Happy St. Frideswide’s Day!

October 19th, 2012

Happy St. Frideswide’s Day. We may be the only people remembering it outside of Oxford, England, so we’ll just have to party all the harder on her behalf, right?

For those who have wondered where Frevisse’s unusual name came from, it’s the French version of Frideswide. Frideswide seems to have been effectively unknown outside the English Midlands, except for a single church dedicated to her in France as St. Frevisse. Frevisse’s wandering parents may have been just a touch homesick when their daughter was born in France and gave her a name that reminded them of home. So I am never over-sensitive about how a reader may choose to pronounce Frevisse’s name. There is the French version, the English version, the dialect version from some particular part of England — or of France, come to that — and far be it from me to claim there’s only one true way to say it. Knowing Frevisse, I’m sure she responds to all of them with equal ease.

It’s St. Etheldreda I feel sorry for. An Anglo-Saxon princess (like St. Frideswide), her name degenerated over the centuries to Audrey and then to the adjective tawdry. Frideswide may be pronounced “Fryswyd” today, but at least she hasn’t become an adjective. That I know of, anyway.

– Margaret


The story goes thusly: Margaret of Antioch was a beautiful virgin who became a Christian in the days when persecuting Christians was fashionable among the Romans. For repelling the advances of a Roman official, she was arrested and put to many torments. During this time she was cast into a dungeon where the Devil himself came to persecute her. It is said he appeared as a dragon and finally, annoyed at her refusal to be terrified, he swallowed her whole. Then, either because she was holding a cross or made the sign of the cross, the dragon’s body split open and Margaret emerged unharmed.

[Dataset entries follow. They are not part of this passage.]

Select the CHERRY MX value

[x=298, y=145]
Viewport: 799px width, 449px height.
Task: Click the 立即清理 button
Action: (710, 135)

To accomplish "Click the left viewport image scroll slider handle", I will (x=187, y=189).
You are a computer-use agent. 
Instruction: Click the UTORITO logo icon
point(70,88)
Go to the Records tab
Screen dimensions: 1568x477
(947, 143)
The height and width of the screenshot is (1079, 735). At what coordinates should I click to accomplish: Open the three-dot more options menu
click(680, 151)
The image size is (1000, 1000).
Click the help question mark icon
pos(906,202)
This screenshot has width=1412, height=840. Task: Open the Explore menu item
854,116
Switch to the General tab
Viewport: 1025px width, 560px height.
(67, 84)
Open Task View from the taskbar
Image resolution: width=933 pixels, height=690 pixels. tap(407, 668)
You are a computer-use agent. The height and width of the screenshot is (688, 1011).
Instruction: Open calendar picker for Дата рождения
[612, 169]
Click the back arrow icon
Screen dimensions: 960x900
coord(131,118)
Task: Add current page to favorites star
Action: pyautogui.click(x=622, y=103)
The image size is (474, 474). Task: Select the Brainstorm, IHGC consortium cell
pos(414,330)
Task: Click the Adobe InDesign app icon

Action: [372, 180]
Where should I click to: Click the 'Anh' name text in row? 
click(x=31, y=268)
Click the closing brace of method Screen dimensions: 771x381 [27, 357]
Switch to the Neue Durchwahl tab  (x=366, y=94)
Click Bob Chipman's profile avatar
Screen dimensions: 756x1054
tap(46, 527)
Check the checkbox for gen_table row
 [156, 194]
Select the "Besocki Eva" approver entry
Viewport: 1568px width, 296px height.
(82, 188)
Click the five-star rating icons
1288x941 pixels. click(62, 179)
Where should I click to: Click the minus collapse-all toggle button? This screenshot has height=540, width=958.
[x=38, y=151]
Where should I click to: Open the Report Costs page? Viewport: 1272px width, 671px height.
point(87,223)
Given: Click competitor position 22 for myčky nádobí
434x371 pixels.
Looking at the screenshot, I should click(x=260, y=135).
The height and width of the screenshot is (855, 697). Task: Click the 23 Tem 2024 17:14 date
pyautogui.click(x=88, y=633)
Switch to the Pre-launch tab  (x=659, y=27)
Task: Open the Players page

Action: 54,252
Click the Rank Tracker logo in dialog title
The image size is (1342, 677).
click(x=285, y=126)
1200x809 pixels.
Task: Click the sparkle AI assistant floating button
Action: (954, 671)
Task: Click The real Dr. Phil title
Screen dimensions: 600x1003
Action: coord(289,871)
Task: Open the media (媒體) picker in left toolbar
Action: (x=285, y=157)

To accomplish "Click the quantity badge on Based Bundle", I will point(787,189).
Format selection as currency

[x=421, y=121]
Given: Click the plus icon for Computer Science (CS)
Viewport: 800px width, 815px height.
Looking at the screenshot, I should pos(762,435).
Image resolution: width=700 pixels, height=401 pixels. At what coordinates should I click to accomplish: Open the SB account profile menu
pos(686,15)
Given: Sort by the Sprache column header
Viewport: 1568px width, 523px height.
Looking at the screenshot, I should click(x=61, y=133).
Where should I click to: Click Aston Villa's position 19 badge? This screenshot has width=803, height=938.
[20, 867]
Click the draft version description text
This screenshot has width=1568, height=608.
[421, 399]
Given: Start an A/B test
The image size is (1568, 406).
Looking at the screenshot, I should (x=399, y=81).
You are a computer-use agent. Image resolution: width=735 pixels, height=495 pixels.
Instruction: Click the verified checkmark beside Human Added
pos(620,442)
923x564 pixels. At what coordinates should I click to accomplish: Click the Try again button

Of course she was eventually martyred — by beheading in her case — and became a saint and – of all things — the patron of women in childbirth. (The way that, say, St. Laurence who was martyred on a grill over a fire is the patron saint of cooks; or St. Apollonia who was battered with stones and had her teeth knocked out is the patron saint of dentists.)

St. Margaret often appears in medieval art. If your see a graceful young woman portrayed with a dragon — sometimes emerging from his belly, sometimes leading him by a collar around his neck and a chain – that will probably be St. Margaret.

But I am not sharing her story out of piety. My real purpose is to share this picture:

Margaret of Antioch - Philip the Good's Book of Hours

To share this picture and show the sort of wicked humor medieval people were comfortable with in their religion and because every time I see it — the look on the dragon’s face, with his “victim’s” skirt still trailing out of the his mouth as she rises out of his stomach – I laugh out loud.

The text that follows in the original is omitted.